**READING TEXT**
Begin
Situational awareness has been the centerpiece of combat throughout the history of warfare. In the 21st Century's increasingly networked digital, data-heavy battlespace, it has become more crucial than ever to warfighter security and success. This is where electro-optical and infrared (EO/IR) sensors come into play. These sensors and their data processors often serve as the eyes of deployed military forces.

The continuing challenge for the military is maintaining a technological edge in EO/IR sensor systems. Adversaries are becoming more sophisticated in their tactics and technologies, and the U.S. military's efforts to maintain the technological advantage have grown in importance and difficulty.

"If you see the gap between potential in performance and where we are in delivering performance, that gap is just starting to open," Chief of Naval Operations Adm. John Richardson told the U.S. Naval Institute's annual Defense Forum in December. "It's not a huge gap right now; it's probably small enough that on our best days we can convince ourselves we're doing OK. But you can see, going forward, that gap is only going to widen at ever-increasing rates."

A Navy technician performs maintenance on an aircraft electro-optical sensor unit from a Navy attack aircraft. This sensor helps fighter-bombers drop precision bombs.

Often the real value of EO/IR sensor develop- ment only becomes apparent during demonstrations in actual military environments. "The real magic happens when you put [technology] with the developers and they meet the sailors out there and they watch their idea come to life," Richardson says. "The amount of creativity out there in the fleet is tremendous."

Keith Lannan, technical warrant holder for surface EO/IR sensing systems at Naval Sea Systems Command (NAVSEA) in Washington, says the Navy fleet recognizes the value of EO/IR sensors, so the demand is strong and growing stronger.

"The current naval missions driving work in NAVSEA primarily cross different missions and functions, such as navigation, force protection, surface warfare, anti-air, and other support areas," Lannan says. "The key driver is motion imagery from EO/IR sensors that provide day-night, long-range eyes on target, which improves the user's ability to identify targets, perform threat assessment, assess intent in accordance with the rules of engagement, and support weapons engagement through automatic tracking and fire control solutions through line-of-sight. The sensors also support assessment of engagement effectiveness."

Future capabilities

For future capabilities, naval experts are concentrating on how new EO/IR technologies can make existing sensors even better. "The situational awareness driver currently is focused on augmenting the current sensors, which were primarily driven in the past by requirements for specialized weapons sensors, with adjunct sensors for situational awareness that will enhance that for the ship," Lannan says. "There are some differences, but also similarities, across ship classes. We are performing analyses on requirements for standardizing sensors to improve capabilities and reduce total ownership cost."

One way sensors are evolving is dual-purpose use for weapons and situational awareness. Navy leaders want targeting and surveillance sensors to be operationally available for intended missions, so NAVSEA is augmenting them for situational awareness to alleviate the wear and tear on special-purpose sensors.

"Today our sensors are intended to be a point-solution for various weapon systems, so one thing that is evolving is looking hard at how to integrate sensors into an integral part of the ship's combat system and streaming video dissemination, for example, for overall improved interoperability. Standards will help facilitate that in an open-systems approach and will enable us to have better integration with other combat system elements," Lannan says. "If we can standardize sensors and use common modules for situational awareness and engagement support, that is a major benefit. So a lot of the emphasis is on things we can do, such as standardizing interfaces at the system and module levels and other technology refresh cycle and maintenance modules so they can be used across multiple platforms and systems. When standardized, it will help achieve the Navy's open architecture goals and maintain competition throughout the life cycle."
End
Part of a data file:
Begin
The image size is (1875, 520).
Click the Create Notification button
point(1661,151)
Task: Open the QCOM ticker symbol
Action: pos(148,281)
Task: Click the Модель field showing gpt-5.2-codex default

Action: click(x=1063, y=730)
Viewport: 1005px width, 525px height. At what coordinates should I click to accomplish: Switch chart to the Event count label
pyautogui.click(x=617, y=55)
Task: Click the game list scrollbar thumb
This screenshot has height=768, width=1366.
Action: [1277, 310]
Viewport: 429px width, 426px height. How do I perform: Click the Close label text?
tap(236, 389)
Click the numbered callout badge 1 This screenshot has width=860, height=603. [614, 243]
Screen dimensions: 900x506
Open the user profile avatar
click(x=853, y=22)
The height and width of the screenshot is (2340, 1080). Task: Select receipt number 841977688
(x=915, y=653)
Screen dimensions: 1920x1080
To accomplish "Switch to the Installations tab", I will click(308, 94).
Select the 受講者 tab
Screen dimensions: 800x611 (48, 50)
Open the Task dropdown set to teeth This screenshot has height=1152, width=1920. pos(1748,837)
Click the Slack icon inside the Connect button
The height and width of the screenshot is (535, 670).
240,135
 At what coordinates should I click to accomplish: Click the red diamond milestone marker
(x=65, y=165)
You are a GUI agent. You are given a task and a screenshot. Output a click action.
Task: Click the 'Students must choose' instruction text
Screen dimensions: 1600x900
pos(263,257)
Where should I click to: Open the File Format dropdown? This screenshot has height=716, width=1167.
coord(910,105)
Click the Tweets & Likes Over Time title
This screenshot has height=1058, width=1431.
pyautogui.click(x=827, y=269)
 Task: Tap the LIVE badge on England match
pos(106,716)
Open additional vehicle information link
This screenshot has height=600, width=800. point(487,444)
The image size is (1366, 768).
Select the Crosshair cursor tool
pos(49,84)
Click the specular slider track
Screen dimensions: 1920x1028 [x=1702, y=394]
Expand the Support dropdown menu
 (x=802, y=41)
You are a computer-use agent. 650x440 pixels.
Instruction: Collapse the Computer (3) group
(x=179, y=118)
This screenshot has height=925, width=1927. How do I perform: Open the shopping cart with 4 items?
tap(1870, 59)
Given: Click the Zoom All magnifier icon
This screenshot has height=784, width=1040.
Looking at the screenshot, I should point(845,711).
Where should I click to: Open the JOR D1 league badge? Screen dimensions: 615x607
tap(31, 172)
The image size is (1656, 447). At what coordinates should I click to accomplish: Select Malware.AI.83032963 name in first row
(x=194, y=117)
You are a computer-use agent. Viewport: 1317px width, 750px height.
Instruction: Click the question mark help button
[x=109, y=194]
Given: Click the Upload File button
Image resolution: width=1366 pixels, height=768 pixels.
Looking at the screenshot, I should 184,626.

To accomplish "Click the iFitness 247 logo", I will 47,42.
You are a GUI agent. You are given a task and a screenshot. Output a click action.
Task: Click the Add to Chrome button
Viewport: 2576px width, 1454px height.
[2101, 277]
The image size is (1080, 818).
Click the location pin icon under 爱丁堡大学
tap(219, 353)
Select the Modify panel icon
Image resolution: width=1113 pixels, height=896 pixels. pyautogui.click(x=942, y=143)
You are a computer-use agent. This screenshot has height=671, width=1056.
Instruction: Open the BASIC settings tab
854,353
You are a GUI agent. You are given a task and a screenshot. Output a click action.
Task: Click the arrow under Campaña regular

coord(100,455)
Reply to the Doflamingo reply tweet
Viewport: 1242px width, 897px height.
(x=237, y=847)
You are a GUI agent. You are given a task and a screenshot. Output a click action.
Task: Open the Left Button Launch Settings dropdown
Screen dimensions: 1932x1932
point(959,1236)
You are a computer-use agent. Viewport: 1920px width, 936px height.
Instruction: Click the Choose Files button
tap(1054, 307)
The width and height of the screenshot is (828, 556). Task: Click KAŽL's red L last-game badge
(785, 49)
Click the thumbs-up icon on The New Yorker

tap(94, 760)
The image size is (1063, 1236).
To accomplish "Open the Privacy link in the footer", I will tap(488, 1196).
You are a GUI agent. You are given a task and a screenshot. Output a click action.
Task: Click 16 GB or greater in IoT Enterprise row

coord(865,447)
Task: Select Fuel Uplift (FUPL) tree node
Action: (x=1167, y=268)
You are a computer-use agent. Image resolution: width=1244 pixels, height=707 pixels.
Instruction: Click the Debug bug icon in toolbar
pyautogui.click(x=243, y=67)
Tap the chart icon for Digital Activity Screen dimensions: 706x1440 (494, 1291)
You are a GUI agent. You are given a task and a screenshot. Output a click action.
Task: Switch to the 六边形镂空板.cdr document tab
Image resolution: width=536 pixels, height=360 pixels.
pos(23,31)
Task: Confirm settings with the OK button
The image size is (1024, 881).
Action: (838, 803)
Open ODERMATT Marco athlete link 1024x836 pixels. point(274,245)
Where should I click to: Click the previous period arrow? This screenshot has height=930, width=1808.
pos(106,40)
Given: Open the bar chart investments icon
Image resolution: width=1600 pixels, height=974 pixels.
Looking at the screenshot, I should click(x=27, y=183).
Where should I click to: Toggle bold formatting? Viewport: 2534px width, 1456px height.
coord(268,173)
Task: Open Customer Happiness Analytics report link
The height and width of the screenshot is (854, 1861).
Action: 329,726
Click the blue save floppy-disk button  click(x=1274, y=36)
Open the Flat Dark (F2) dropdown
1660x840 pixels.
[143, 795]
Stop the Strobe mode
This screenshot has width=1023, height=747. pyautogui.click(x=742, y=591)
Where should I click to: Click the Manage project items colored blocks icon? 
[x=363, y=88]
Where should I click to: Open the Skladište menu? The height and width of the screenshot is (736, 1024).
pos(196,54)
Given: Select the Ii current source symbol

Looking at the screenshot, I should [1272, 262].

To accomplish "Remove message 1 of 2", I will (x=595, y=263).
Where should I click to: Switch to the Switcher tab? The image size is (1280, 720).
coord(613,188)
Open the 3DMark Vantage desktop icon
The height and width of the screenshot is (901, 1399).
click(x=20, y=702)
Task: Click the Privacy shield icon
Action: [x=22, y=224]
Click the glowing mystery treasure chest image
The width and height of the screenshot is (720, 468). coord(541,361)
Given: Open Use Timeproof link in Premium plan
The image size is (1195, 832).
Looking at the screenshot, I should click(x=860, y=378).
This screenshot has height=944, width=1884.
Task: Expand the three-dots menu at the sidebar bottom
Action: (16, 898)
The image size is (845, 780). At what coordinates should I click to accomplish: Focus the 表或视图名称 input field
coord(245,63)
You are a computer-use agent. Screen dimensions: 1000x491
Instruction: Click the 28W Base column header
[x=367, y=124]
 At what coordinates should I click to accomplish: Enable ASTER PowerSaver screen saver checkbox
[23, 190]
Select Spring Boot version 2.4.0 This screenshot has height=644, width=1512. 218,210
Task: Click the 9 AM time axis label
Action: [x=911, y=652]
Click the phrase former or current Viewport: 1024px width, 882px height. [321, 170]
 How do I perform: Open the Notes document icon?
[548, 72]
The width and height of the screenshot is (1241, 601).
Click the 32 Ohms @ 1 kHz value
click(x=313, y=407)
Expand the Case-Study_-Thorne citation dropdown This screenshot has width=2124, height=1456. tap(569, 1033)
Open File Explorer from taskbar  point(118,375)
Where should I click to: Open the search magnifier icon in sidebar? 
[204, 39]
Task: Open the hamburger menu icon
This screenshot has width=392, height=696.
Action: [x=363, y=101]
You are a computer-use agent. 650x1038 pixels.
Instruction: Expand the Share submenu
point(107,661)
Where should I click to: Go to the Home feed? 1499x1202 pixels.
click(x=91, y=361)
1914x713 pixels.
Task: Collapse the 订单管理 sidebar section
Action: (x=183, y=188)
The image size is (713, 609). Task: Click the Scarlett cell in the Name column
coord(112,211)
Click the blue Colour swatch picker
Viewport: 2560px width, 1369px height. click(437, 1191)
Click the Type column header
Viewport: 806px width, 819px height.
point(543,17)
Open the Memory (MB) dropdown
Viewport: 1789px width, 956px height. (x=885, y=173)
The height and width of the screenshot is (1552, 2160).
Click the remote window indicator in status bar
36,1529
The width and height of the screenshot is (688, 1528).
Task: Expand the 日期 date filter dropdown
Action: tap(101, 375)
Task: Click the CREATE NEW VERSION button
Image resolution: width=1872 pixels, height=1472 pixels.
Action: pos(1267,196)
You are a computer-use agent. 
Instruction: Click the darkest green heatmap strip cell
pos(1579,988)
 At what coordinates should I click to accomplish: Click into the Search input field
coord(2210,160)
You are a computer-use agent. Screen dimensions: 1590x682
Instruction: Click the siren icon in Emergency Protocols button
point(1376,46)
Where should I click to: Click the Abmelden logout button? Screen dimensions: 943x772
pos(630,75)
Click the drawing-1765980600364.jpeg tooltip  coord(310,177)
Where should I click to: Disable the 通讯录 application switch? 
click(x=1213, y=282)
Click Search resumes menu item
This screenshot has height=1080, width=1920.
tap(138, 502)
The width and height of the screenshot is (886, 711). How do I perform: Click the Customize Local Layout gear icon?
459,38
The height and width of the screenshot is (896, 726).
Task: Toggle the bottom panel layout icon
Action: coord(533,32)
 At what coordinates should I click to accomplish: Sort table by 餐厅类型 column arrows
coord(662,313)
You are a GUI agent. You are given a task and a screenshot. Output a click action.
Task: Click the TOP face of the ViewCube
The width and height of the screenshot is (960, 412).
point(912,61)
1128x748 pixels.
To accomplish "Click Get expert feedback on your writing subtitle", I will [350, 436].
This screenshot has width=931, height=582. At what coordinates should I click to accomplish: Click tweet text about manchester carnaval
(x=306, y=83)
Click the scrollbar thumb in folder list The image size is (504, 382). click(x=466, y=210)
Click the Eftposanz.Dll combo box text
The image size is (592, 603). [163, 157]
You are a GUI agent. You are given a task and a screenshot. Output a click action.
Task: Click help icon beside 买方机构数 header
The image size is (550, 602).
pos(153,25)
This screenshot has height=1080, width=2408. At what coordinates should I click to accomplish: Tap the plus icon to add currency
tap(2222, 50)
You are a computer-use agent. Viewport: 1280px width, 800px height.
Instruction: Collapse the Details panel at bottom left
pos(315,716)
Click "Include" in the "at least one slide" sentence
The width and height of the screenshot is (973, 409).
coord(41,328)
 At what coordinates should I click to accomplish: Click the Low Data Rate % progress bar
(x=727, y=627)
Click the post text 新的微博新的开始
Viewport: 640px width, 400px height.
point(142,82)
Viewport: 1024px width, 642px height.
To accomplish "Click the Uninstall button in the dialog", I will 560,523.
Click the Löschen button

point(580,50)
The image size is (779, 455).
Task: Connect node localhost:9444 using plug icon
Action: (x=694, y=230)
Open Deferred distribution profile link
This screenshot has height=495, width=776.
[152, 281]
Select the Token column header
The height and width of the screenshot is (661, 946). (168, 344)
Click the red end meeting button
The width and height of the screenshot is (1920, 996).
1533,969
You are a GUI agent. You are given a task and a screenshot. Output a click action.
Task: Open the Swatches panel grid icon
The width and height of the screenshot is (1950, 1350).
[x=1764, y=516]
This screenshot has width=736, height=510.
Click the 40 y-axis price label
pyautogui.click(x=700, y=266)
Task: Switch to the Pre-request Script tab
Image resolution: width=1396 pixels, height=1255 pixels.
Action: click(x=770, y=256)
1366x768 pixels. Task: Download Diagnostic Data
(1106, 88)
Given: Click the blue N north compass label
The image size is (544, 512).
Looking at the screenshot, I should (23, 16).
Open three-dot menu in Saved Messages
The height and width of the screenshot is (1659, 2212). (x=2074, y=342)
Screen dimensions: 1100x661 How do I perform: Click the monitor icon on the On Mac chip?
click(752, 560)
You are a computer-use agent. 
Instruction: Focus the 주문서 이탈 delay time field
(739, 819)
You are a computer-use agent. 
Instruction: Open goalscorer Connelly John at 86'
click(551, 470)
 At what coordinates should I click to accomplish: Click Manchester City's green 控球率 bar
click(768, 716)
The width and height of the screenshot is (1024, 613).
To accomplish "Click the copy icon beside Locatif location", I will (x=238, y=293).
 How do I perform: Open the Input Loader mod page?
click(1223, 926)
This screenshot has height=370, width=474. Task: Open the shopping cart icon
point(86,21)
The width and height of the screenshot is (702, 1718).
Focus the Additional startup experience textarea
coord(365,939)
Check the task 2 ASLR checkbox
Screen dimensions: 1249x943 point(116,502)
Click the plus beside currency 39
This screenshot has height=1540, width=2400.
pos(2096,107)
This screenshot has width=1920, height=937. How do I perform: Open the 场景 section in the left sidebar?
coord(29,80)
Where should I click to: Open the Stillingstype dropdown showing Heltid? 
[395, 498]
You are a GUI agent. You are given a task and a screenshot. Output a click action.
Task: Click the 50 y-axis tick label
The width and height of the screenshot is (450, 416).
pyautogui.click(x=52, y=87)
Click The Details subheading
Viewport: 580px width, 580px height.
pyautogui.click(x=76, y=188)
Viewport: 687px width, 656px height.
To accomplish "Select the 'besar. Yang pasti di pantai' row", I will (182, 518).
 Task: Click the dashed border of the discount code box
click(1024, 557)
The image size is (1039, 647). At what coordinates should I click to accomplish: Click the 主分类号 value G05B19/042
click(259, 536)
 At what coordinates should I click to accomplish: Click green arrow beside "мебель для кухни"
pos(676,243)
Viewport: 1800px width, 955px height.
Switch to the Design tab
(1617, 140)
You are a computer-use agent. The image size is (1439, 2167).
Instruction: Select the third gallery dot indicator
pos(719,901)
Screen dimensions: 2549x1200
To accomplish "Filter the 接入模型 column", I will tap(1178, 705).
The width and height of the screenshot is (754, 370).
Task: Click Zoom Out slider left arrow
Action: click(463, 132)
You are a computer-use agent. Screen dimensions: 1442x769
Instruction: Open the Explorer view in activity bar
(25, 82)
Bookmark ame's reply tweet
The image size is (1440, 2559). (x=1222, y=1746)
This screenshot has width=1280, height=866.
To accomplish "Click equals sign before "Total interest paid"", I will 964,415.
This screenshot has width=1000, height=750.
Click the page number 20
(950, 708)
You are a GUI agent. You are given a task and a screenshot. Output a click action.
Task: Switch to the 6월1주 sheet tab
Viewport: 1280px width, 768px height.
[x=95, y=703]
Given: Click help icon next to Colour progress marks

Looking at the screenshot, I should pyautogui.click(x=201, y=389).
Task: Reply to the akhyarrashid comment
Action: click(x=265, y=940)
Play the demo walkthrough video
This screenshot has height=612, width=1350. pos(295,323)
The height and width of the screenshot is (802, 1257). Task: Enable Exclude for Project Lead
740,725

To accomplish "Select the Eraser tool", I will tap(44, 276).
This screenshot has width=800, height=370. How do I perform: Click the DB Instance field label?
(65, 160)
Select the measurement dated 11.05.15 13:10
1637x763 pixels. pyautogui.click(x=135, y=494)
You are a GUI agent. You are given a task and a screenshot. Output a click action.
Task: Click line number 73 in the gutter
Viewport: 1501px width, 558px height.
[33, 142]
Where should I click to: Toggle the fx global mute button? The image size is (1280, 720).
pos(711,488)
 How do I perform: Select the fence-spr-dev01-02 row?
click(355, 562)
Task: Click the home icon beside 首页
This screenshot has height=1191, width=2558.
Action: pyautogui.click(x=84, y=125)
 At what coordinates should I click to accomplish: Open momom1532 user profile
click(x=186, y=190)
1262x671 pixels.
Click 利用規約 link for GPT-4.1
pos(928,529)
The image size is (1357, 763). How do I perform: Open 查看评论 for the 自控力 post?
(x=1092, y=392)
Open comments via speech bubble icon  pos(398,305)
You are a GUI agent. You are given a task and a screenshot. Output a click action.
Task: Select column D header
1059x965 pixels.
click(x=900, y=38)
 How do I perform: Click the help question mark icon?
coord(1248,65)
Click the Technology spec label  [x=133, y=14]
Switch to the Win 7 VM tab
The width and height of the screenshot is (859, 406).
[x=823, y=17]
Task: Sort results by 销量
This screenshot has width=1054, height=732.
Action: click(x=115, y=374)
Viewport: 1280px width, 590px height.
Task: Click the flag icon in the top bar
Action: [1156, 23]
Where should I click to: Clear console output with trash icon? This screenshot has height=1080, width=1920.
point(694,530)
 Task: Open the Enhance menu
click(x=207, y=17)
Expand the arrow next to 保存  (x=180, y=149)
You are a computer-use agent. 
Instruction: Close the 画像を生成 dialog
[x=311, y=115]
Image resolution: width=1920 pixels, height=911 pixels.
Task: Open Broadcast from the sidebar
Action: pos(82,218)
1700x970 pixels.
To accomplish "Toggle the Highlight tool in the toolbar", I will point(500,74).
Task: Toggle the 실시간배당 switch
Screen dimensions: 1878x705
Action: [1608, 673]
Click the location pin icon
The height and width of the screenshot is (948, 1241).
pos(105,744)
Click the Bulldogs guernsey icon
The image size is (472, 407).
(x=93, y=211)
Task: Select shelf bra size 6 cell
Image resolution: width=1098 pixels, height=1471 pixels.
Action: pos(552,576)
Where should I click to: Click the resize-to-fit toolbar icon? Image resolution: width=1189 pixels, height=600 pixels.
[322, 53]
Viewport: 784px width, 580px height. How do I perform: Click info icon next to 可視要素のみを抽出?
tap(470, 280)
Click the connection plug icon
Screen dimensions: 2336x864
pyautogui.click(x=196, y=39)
End
**SHORT EXERCISE A**
Answer these questions using the EO/IR sensor article:
(i) What position does Keith Lannan hold?
(ii) At what event did Adm. John Richardson speak in December?
(iii) Why is NAVSEA augmenting targeting and surveillance sensors for situational awareness?
**SHORT EXERCISE B**
Summarize the EO/IR sensor article in two sentences.
**SHORT EXERCISE C**
Please extract the part of the EO/IR sensor article that opens with the words containing "Situational awareness has" and closes with "deployed military forces.", copying it word for word.

**WRITTEN ANSWER A**
(i) He is technical warrant holder for surface EO/IR sensing systems at Naval Sea Systems Command (NAVSEA) in Washington.
(ii) The U.S. Naval Institute's annual Defense Forum.
(iii) To alleviate the wear and tear on special-purpose sensors.

**WRITTEN ANSWER B**
EO/IR sensors often serve as the eyes of deployed military forces, and keeping a technological edge in them is growing in importance and difficulty as adversaries become more sophisticated. Navy demand for these sensors is strong and growing, and NAVSEA's work focuses on augmenting existing sensors for situational awareness and standardizing sensors, interfaces and modules to improve capabilities, reduce total ownership cost and meet the Navy's open architecture goals.

**WRITTEN ANSWER C**
Situational awareness has been the centerpiece of combat throughout the history of warfare. In the 21st Century's increasingly networked digital, data-heavy battlespace, it has become more crucial than ever to warfighter security and success. This is where electro-optical and infrared (EO/IR) sensors come into play. These sensors and their data processors often serve as the eyes of deployed military forces.